Sri Lanka Industrial Policies
The enactment of the State Industrial Corporations Act of
1957 provided for the reconstitution of existing state
enterprises as well as the establishment of new corporations to
promote the development of large-scale and basic industries. The
period 1958 to 1963 witnessed the first phase in the rapid growth
of state industrial corporations. By 1963 fourteen such
corporations were engaged in such fields as textiles, cement,
sugar, paper, chemicals, edible oils and fats, ceramics, mineral
sands, plywood, and leather. By 1974 there were twenty-five state
corporations, including such major undertakings as a steel mill
and an oil refinery.
Despite the 1977 policy shift in favor of the private sector,
in early 1988 government-controlled enterprises continued to play
a major role in industry. State-owned corporations accounted for
nearly 60 percent of total industrial output. The most important
public company was the Ceylon Petroleum Corporation, which
accounted for about 55 percent of all public-sector production.

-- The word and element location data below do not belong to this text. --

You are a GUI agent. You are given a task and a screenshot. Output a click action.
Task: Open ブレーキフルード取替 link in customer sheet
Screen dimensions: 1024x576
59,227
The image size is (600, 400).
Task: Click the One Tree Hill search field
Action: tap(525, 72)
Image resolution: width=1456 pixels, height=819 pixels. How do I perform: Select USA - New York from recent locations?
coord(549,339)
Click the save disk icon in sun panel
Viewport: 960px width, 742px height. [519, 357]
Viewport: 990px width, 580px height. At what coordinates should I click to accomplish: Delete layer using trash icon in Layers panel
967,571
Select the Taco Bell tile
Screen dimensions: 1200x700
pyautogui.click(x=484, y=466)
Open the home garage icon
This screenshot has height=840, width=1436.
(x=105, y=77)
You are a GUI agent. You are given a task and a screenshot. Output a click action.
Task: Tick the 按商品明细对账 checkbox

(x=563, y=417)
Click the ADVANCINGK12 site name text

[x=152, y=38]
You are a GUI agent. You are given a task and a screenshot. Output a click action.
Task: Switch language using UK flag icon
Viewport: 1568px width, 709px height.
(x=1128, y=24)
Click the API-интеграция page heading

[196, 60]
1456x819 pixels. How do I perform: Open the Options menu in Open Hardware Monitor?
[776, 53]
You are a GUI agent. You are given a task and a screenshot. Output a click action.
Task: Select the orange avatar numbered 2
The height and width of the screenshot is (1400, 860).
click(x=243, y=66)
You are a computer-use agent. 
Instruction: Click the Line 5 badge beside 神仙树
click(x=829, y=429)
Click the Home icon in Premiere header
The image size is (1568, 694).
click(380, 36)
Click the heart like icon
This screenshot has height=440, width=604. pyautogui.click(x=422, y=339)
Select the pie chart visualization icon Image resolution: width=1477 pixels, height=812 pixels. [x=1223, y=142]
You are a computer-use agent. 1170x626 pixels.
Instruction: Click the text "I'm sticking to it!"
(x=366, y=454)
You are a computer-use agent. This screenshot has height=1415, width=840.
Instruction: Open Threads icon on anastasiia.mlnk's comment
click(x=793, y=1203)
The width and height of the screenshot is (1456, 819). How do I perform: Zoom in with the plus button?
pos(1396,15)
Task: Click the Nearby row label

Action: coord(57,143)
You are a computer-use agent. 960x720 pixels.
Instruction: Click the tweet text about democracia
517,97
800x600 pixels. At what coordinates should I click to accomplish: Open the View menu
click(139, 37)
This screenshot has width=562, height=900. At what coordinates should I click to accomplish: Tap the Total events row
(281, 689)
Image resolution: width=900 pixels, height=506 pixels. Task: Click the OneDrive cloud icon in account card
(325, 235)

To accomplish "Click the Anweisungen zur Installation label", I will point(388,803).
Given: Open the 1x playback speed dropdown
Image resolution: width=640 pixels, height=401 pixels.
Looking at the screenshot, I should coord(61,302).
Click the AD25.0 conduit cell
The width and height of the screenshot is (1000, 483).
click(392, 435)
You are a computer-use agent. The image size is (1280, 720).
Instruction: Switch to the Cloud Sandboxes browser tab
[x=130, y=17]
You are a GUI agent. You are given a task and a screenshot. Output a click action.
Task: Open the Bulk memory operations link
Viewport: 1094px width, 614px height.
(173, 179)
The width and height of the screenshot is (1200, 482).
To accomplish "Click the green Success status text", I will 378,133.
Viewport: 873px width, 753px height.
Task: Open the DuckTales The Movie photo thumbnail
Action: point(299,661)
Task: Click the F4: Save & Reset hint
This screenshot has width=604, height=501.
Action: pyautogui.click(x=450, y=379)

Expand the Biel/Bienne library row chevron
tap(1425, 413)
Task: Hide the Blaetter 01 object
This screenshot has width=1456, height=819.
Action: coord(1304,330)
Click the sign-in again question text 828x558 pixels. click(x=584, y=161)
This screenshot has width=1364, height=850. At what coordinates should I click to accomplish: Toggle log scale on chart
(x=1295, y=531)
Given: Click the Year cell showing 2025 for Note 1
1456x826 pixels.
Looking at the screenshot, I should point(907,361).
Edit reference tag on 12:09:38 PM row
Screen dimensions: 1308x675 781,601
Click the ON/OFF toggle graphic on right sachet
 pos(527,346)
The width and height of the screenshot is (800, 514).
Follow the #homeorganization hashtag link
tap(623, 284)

From the beginning, many industrial corporations in the state
sector were troubled by such problems as management inefficiency,
technical deficiencies in planning, overstaffing, and defective
pricing policies. These difficulties contributed in many
undertakings to poor economic results. Moreover, public sector
enterprises were associated with objectives that reflected both
growth and welfare considerations for the economy as a whole.
They became the chief instruments furthering state ownership and
social control in the economy, and they were expected to promote
capital formation and long-term development. At times they were
also looked upon chiefly as major sources of employment and
enterprises providing goods and services to the public at
relatively low prices. As a result, a number of the state
industrial corporations have lost money. In 1987 the debts of
state-owned corporations were Rs19 billion, of which Rs15 billion
were owed to foreign sources and Rs4 billion to the two
state-owned banks.
The liberalization of the economy in 1977 was largely
prompted by the perceived inefficiency of the public sector, not
by any ideological commitment to free enterprise. As a result,
the government let private enterprise compete with the state
corporations but took few steps to dismantle the state sector.
Instead, it attempted to improve its efficiency. One major state
venture, the National Milk Board, was dissolved in 1986, however.
It had been established in 1953, but had never succeeded in
developing the milk industry. In 1987 it was reported that
consideration was being given to transferring to private control
several state-run industrial enterprises. These included the four
government textile mills, the State Distilleries Corporation, the
National Paper Corporation, the Mineral Sands Corporation,
Paranthan Chemicals, Sri Lanka Tyre, and Union Motors. In early
1988, however, doubts remained about the extent of the
government's commitment to this program. Although the plan to
sell the textile mills was expected to be implemented within two
years, some of the government's economic advisers reportedly were
urging the government to proceed cautiously in its privatization
policy, in view of the limited capital markets, the concentration
of private wealth, and the weak regulatory framework.